Certains cas font partie d’un syndrome polymalformatif comme le syndrome de Beckwitt-Wiedemann, de Sotos, de Perlman, ou de Kabuki , ou de maladies métaboliques comme les troubles congénitaux de la glycosylation (formes Ia et Ic). Les formes diffuses et syndromatiques répondent au traitement par diazoxide, au contraire des formes localisées.

Dans 60% des cas, le début est néonatal avec une hypoglycémie sévère avant 72 heures de vie. Dans 35% des cas, les premiers symptômes n’apparaissent qu’après un mois (forme infantile précoce) ou un an (forme infantile tardive) par des convulsions ou des équivalents convulsifs (absences, perte de connaissances…).

Le diagnostic est établi par des besoins en glucose supérieur à 10 mg/kg/min pour maintenir une normoglycémie, une insulinémie élevée, une réponse à l’administration de glucagon (0,5 mg en IM ou sous-cutané) et l’absence de cétose. Il est important de mesurer également le NH4 pour diagnostiquer des formes rares d’anomalies du métabolisme des acides aminés ou du métabolisme des acides gras à chaînes courtes.

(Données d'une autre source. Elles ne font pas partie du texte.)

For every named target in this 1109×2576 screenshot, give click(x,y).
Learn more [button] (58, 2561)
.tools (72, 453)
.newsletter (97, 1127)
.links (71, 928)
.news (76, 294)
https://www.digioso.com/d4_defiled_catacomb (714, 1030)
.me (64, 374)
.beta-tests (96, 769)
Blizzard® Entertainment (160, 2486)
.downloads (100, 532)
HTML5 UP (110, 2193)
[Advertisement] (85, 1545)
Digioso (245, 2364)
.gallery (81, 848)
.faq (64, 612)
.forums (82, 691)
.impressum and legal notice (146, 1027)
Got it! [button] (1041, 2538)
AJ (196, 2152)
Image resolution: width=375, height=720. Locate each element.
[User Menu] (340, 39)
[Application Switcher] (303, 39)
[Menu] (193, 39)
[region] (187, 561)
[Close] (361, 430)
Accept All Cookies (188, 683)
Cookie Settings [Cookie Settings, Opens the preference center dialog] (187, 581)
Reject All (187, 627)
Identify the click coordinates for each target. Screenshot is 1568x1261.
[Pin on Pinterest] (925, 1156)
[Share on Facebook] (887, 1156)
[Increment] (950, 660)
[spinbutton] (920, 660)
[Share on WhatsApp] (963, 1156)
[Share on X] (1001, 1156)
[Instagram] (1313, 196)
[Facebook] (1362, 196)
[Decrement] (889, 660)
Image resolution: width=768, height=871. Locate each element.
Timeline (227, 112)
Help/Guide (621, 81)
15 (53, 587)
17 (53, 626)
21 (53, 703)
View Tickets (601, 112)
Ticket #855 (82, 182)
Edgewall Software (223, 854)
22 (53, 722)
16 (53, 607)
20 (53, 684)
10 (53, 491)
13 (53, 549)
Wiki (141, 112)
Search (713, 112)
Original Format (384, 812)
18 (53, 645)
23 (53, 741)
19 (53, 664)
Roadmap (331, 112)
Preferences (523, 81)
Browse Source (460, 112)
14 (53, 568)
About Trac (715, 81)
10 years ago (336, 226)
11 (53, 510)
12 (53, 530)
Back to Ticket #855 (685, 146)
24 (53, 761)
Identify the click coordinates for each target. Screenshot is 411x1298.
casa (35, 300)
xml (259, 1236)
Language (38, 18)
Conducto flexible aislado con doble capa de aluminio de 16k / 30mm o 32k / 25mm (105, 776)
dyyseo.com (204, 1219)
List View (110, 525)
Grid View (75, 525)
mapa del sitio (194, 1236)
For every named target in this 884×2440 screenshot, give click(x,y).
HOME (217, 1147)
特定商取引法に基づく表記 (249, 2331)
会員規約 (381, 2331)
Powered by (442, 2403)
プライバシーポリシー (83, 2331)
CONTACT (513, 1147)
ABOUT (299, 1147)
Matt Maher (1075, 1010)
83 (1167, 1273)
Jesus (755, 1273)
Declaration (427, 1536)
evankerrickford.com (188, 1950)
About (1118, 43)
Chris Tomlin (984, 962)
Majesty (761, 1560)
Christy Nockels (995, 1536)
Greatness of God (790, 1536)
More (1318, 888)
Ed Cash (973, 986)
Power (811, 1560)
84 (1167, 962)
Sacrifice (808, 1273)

Le traitement en urgence des cas néonataux consiste à administrer des quantités importantes de glucose par voie IV pour prévenir les accès d’hypoglycémie. D’autres médications sont souvent nécessaires comme l’administration de glucagon (1 mg/jour en IV ou injection sous-cutané). Certaines équipes utilisent la somatostatine IV (0,5 -3,5 µg/kg/h) ou l’octéotride par voie sous-cutanée (10-50 µg/kg/j en 3  doses par voie sous-cutanée ou en injection IV continue). Pour le traitement au long cours, on utilise le diazoxide per os (15 mg/kg/j pour le nouveau-né et 10 mg/kg/j pour le nourrisson, en 3 prises) et ou la nifédipine (0,5 à 2 mg/kg/jour en 2 prises orales) qui permet, en général, d’obtenir une normoglycémie avec une alimentation normale pour l’âge. 


Les options thérapeutiques sont :

Pour essayer de déterminer s’il s’agit d’une forme diffuse ou focale (c’est-à-dire en général en l’absence de réponse au traitement par diazoxide), et, dans ce cas, de localiser la lésion, on réalise un PET-scan à la [18F]Fluoro-L-Dopa couplé à une IRM ou un CTscan. Pour cet examen, les traitements au diazoxide et à l’octéotride peuvent être poursuivis mais l’administration de glucagon doit être interrompue.

En préopératoire, vérifier l’absence de lithiase ou de sludge biliaire : un traitement préventif à l’acide ursodésoxycholique est souvent en cours.


Implications anesthésiques

en cas de traitement par diazoxide : vérifier hématologie (neutropénie), enzymes hépatiques (cytolyse) ; hirsutisme et oedèmes périphériques fréquents. En cas de laparotomie pour exploration pancréatique, arrêter le diazoxide 5 jours et l’octéotride 2 jours avant l’intervention ;  l’association d’un bloc péridural à l’anesthésie générale est le premier choix en l’absence de contre-indications : la réaction de stress peropératoire est bloquée, ce qui permet de constater une augmentation rapide de la glycémie quand la lésion causale est excisée, et l’on peut obtenir une bonne analgésie postopératoire. Des biopsies extemporanées sont réalisées pour confirmer le diagnostic de forme focale ou diffuse.